Richter Groß kommentierte:
“Ein Leben-und-leben-lassen der beiden im selben Kiez war auf Dauer nicht vorstellbar. Kadir Padir und Tahir Özbek konnten sich nicht ausstehen. Tahir Özbek war einer, der hatte Eier in der Hose, der gab nie nach.“
Polizei soll von den Mordplänen gewusst haben
Nach Ansicht der Strafkammer hätte der Mord an T. Özbek verhindert werden können. So sagte Richter Groß am Ende seiner Urteilsverkündung, dass das Landeskriminalamt von den Mordplänen gewusst, aber keine präventiven Maßnahmen ergriffen habe.
So sollen die Beamten kurz vor der Tat Telefonate von Kadir P. abgehört haben, in denen er wegen eines Vorfalls vor einer Berliner Diskothek am Alexanderplatz Rache schwor.
Tahir Ö. soll im Oktober 2013 mit Türstehern, die mutmaßlich den Hells Angels angehörten, vor einer Diskothek in Streit geraten sein. Das Wortgefecht habe zu einer Messerstecherei geführt.
Die Staatsanwaltschaft leite aus diesem Grunde Ermittlungen gegen drei Beamte ein, die sich wegen Totschlags durch Unterlassen verantworten müssen, kommentierte eine Sprecherin des Gerichts.
Die Beamten hätten eine sogenannte „Gefährderansprache“ mit Kadir P. führen müssen. Es ist nicht klar, warum die Ermittlungsbehörden dies nicht taten.
Was versteht man unter der Gefährderansprache?
Bei einer Gefährderansprache handelt es sich um ein konfrontatives Gespräch der Polizei mit einer Person, die als Gefährder definiert wird. Dabei wird vor allem betont, dass die Polizei die betreffende Person beobachtet und Maßnahmen gegen Fehlverhalten ergreifen wird.

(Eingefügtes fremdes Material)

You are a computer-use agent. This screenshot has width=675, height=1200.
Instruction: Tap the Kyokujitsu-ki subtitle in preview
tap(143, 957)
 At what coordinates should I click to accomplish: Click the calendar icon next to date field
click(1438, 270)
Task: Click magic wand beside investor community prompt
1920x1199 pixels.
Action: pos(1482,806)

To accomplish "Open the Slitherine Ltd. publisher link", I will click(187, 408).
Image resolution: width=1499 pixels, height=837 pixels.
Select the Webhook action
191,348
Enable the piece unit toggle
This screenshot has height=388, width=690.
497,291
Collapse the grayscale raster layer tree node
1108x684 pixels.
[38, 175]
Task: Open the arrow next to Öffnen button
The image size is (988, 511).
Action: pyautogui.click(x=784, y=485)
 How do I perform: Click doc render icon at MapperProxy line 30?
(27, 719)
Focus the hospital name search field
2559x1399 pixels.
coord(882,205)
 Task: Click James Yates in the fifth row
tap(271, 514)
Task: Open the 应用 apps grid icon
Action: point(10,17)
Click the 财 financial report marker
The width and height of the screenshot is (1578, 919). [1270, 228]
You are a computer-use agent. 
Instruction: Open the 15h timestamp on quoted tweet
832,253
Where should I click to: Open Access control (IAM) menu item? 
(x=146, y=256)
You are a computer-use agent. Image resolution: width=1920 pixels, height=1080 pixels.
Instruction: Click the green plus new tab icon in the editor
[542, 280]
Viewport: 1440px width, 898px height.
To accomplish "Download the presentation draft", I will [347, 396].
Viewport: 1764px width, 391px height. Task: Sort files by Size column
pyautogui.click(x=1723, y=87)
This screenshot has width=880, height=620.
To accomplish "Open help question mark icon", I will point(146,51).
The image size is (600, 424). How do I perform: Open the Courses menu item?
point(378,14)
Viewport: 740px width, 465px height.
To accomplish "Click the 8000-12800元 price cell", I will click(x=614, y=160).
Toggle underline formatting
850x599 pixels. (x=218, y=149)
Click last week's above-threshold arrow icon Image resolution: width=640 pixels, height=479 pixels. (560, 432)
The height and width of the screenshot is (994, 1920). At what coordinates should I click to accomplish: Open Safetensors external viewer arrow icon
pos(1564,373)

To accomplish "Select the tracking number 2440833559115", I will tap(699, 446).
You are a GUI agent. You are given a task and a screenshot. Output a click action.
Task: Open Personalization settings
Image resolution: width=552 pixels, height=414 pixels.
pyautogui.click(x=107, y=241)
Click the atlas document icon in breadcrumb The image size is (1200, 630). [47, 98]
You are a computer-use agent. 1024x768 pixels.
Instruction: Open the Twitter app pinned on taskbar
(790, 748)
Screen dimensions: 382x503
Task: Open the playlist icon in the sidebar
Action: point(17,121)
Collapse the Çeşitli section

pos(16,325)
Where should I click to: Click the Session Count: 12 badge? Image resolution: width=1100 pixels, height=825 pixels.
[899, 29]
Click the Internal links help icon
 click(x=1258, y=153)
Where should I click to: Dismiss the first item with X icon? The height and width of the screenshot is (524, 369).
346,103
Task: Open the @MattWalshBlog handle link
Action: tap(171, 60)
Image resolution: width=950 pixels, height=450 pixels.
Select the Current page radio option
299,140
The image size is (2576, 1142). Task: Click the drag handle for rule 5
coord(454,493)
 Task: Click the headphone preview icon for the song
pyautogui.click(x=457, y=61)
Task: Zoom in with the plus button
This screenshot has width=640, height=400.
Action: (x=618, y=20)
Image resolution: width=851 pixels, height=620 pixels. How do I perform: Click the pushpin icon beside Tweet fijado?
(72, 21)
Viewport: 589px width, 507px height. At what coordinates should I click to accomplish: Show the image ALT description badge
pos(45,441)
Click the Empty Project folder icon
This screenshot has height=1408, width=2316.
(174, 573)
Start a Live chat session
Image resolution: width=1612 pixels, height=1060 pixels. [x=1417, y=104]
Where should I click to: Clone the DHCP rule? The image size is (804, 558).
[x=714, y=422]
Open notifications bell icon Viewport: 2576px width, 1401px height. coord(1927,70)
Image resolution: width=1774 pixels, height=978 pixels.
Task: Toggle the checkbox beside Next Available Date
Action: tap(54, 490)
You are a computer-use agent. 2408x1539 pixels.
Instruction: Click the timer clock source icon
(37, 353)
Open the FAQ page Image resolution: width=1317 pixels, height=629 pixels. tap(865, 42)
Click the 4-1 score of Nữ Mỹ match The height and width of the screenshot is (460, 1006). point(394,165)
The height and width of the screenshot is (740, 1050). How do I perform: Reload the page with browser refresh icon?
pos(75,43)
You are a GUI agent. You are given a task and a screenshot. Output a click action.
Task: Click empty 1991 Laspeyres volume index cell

Rechtsanwalt Mehmet, der Nebenklagevertreter der Familie des Opfers, bezeichnete dieses Vorgehen als „skandalös“:
“Zahlreiche Polizeibeamten und Polizeibeamtinnen wussten Bescheid über die geplante Tötung und haben rein gar nichts unternommen, um das Opfer zu schützen. Das ist für die Eltern und die Geschwister bitter.“
Die Rechtsanwälte der Verurteilten werden voraussichtlich gegen das Urteil in Revision gehen.